◆ Required action:
Please reproduce exactly, and only, the line containing "You are a GUI" and every line after it to the end of the records below, leaving out all pictures.
(Dataset content Opens)
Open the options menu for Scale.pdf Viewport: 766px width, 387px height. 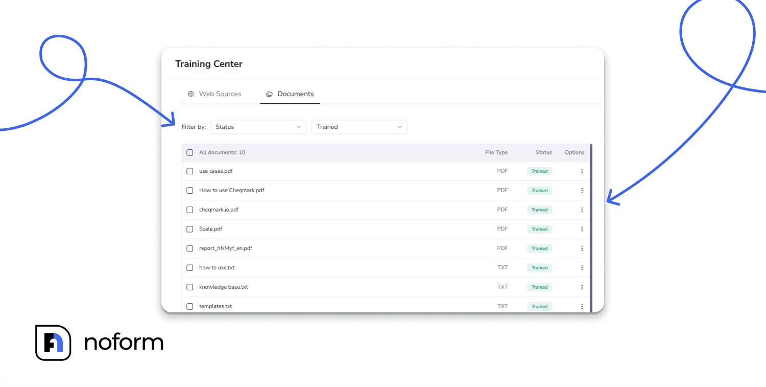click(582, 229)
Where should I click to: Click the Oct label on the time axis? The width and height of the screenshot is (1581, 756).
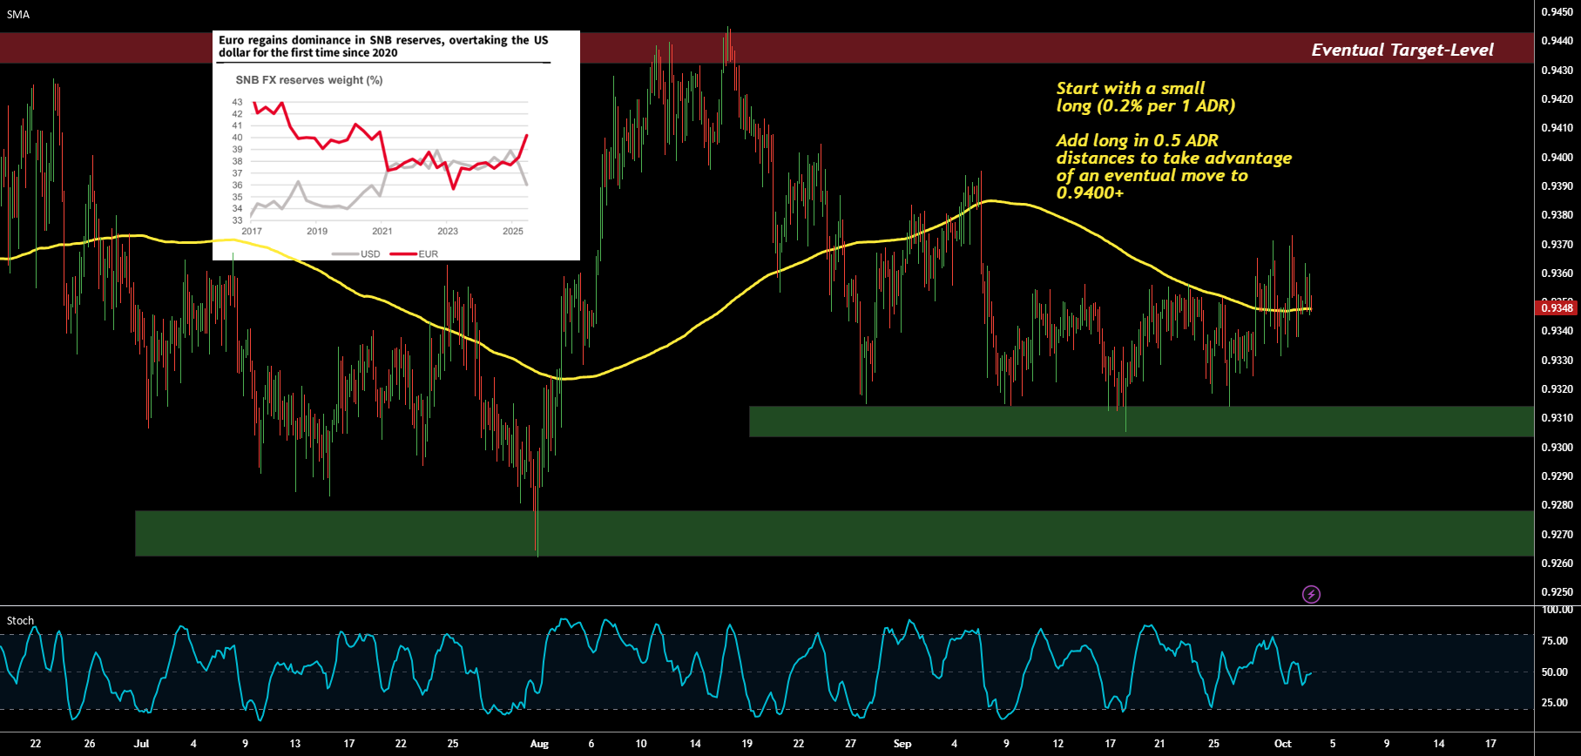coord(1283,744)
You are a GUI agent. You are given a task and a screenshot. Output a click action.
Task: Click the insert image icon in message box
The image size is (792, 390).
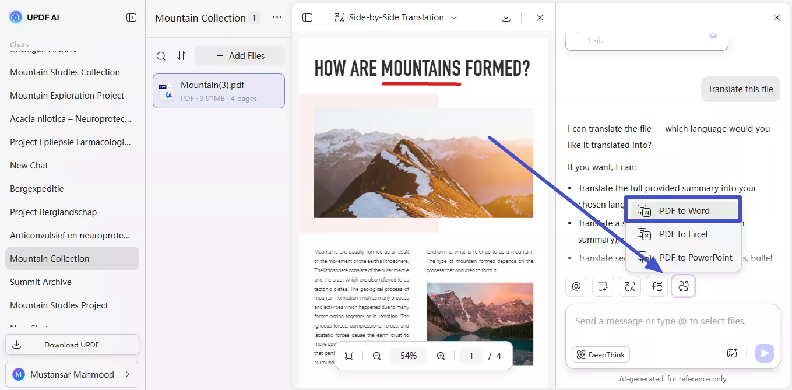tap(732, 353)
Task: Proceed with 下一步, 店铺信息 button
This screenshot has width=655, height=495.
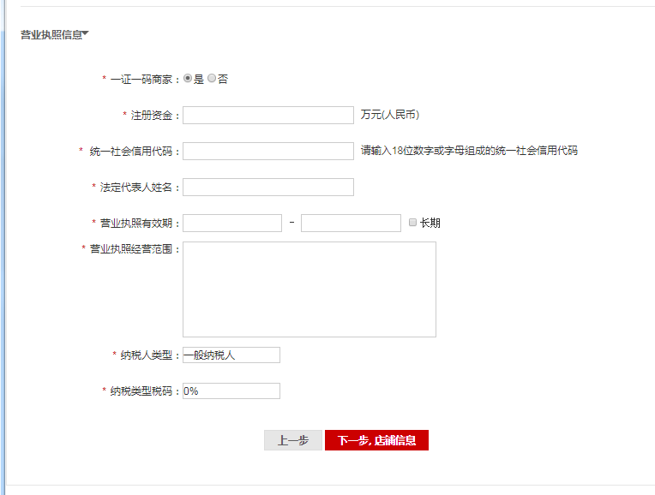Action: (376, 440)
(Dataset content Closes)
◆ Exercise answer:
You are a GUI agent. You are given a task and a screenshot. Output a click action.
Task: Click the insert image icon in message box
The image size is (792, 390).
tap(732, 353)
Task: Proceed with 下一步, 店铺信息 button
This screenshot has width=655, height=495.
Action: (376, 440)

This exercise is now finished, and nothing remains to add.